Diverse bilaterian clades emerged apparently within a few million years during the early Cambrian, and various environmental, developmental, and ecological causes have been proposed to explain this abrupt appearance. A compilation of the patterns of fossil and molecular diversification, comparative developmental data, and information on ecological feeding strategies, indicate that the major animal clades diverged many tens of millions of years before their first appearance in the fossil record, establishing a macroevolutionary lag between the establishment of their developmental toolkits during the Cryogenian (850-635 Ma), and their later ecological success during the Ediacaran and Cambrian periods.

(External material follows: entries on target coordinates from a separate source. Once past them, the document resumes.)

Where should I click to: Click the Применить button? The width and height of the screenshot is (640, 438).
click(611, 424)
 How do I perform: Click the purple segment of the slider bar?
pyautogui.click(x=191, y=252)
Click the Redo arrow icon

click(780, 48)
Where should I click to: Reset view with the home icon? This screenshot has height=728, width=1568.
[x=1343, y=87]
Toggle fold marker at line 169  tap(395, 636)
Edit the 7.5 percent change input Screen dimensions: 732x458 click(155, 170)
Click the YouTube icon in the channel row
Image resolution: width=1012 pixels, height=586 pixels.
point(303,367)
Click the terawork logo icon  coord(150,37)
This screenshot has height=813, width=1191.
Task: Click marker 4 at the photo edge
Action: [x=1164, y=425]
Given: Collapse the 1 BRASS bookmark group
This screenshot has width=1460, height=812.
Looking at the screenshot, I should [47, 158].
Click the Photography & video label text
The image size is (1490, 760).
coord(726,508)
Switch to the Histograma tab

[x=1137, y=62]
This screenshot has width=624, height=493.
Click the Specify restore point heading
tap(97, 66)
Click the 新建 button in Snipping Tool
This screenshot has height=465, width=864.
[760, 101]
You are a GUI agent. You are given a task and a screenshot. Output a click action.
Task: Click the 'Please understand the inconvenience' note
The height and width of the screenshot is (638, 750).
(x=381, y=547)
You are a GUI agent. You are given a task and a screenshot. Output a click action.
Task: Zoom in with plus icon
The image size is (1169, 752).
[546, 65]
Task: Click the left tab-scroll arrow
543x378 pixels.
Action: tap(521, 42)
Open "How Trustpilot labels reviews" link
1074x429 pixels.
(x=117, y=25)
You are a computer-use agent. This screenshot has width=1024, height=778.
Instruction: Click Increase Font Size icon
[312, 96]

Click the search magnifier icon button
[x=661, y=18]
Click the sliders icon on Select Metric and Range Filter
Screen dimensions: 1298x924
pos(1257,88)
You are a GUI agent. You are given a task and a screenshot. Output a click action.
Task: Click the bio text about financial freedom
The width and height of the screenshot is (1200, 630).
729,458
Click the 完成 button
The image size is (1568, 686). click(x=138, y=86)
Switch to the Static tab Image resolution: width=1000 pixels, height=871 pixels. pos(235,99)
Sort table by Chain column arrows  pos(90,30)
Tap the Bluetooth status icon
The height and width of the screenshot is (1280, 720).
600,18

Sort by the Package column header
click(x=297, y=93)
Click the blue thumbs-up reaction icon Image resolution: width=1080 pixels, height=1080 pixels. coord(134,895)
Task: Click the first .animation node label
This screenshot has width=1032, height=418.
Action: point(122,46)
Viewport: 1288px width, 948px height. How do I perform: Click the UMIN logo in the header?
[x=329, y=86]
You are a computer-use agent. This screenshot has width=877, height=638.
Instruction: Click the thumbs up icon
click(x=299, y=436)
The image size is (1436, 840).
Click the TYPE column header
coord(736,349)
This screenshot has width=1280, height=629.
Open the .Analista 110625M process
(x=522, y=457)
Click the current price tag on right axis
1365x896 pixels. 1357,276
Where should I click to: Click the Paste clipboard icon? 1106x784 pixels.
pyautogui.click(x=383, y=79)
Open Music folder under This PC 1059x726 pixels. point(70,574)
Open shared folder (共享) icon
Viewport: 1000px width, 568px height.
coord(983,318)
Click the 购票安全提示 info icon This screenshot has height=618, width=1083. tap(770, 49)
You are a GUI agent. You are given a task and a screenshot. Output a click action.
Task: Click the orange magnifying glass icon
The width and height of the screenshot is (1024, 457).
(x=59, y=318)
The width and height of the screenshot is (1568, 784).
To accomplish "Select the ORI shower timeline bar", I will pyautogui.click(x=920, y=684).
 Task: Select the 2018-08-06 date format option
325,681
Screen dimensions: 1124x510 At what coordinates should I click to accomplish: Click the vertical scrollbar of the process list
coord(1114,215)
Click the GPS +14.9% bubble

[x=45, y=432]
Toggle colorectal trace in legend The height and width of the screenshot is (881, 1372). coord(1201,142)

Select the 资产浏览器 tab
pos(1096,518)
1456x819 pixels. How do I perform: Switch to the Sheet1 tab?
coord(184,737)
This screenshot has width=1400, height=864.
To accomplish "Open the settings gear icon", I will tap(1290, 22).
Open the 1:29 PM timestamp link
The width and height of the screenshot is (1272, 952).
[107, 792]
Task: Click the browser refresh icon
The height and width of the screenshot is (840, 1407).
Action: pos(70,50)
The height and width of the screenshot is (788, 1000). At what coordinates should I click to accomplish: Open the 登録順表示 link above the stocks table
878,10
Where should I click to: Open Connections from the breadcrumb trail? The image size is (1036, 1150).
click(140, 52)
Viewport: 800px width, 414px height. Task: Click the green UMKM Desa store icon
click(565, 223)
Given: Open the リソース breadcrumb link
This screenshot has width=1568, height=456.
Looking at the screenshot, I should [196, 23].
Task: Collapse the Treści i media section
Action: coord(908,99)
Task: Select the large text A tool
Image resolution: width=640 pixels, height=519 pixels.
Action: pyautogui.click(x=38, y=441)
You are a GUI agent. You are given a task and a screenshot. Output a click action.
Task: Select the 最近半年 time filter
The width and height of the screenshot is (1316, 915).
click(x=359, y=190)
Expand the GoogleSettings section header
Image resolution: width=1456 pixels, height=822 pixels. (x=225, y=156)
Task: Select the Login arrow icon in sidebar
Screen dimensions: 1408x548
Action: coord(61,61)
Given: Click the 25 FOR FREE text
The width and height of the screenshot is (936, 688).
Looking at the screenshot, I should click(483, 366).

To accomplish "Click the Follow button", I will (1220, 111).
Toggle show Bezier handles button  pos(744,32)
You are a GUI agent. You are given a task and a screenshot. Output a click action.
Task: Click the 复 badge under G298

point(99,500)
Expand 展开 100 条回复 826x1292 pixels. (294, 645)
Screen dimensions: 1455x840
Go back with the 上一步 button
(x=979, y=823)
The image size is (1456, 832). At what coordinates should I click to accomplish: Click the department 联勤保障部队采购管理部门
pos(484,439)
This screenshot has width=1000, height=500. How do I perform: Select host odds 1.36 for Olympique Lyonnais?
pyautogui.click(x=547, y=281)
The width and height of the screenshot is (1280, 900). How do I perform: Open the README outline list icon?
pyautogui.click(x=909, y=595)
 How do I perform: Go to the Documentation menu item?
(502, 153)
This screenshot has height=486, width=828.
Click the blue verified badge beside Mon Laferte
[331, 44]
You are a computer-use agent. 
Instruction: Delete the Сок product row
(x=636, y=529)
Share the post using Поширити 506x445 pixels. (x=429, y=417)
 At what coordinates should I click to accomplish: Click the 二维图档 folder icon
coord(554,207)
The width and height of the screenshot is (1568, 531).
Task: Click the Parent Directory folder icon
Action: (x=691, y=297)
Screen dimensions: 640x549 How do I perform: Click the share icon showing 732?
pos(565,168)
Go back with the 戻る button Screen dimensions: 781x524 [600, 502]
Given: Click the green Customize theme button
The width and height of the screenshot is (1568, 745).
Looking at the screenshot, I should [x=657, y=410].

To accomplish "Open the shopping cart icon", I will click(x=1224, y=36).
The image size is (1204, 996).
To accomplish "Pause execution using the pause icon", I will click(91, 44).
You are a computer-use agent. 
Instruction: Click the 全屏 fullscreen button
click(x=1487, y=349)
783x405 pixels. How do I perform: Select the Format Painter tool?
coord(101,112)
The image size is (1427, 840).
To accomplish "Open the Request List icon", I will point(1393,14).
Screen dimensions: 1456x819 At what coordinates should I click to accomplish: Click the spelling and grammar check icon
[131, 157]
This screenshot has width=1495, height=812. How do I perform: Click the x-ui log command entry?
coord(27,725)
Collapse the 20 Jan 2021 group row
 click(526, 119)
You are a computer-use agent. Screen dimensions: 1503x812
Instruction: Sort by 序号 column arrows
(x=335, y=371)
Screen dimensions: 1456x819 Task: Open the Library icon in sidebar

We argue that this diversification involved new forms of developmental regulation, as well as innovations in networks of ecological interaction within the context of permissive environmental circumstances.

November 16, 2011
New paradigms at the proto-life/synthetic biology interface
Stephen Mann (University of Bristol-UK)

The advent of life from pre-biotic origins remains a deep and possibly inexplicable scientific mystery. Nevertheless, the logic of living cells offers potential insights into an unknown proto-biological world that can be used to stimulate novel advances in living technologies, artificial life and systems chemistry. In this talk, I will review some recent studies undertaken in our laboratory that provide alternative paradigms at the interface between proto-life research and synthetic biology. Two themes will be addressed (somewhat obliquely!). Firstly, can proteins maintain their structure and function in the absence of water (or any other solvent) whilst retained in the liquid state? And secondly, can protocell models be constructed without an enclosing organic membrane? Specifically, I will describe our current studies on the first known examples of solvent-less liquid proteins [1,2], including studies on the dioxygen binding and temperature-dependent chain unfolding properties of liquid myoglobin. Then I will discuss our recent investigations on artificial protocells that are derived from inorganic [3] or membrane-free [4] compartmentalization, and illustrate respectively how such structures can be used as bio-inorganic reactors for enzyme catalysis and in vitro gene expression, or as a plausible model of pre-biotic organization. [1] Perriman A W, Cölfen H, Hughes R W, Barrie C L and Mann S. Protein melts and protein liquid crystals in solvent-free media. Angew. Chemie Int. Ed. 48, 6247-6250 (2009). [2] Perriman A W, Brogan A P S, Cölfen H, Tsoureas N, Owen G R and Mann S. Reversible dioxygen binding in solvent-free liquid myoglobin. Nature Chemistry 2, 622-626 (2010). [3] Koga S, Williams D S, Perriman A W, and Mann S. Peptide/nucleotide micro-droplets as a step towards a membrane-free protocell model. Nature Chemistry 3, 720-724 (2011). [4] Li M, Green D C, Anderson J L R, Binks B P and Mann S. In vitro gene expression and enzyme catalysis in bio-inorganic protocells, Chemical Science, 2, 1739-1745 (2011).

February 15, 2012
How do bugs' gases alter planetary atmospheres?
Paul Falkowski (Rutgers University)

A basic principle of a living organism, that is often unrecognized, is that it must exchange materials with its environment. On Earth, the exchanges are primarily through gases and virtually all gas fluxes are mediate via microbes. Microbial metabolism on Earth is based on a very straightforward, integrated electronic circuit - with a power supply from the sun, the membranes of organisms acting as circuit boards, and enzymes acting as transistors. The input functions are reduced or oxidized molecules - the output functions are the converse of the substrates. Given the hierarchy of redox reactions, we can theoretically propose an outcome of metabolism that can define life on an extrasolar planet.

March 21, 2012
Water Beyond Earth: A Remote Sensing Perspective
Ralph Milliken (University of Notre Dame)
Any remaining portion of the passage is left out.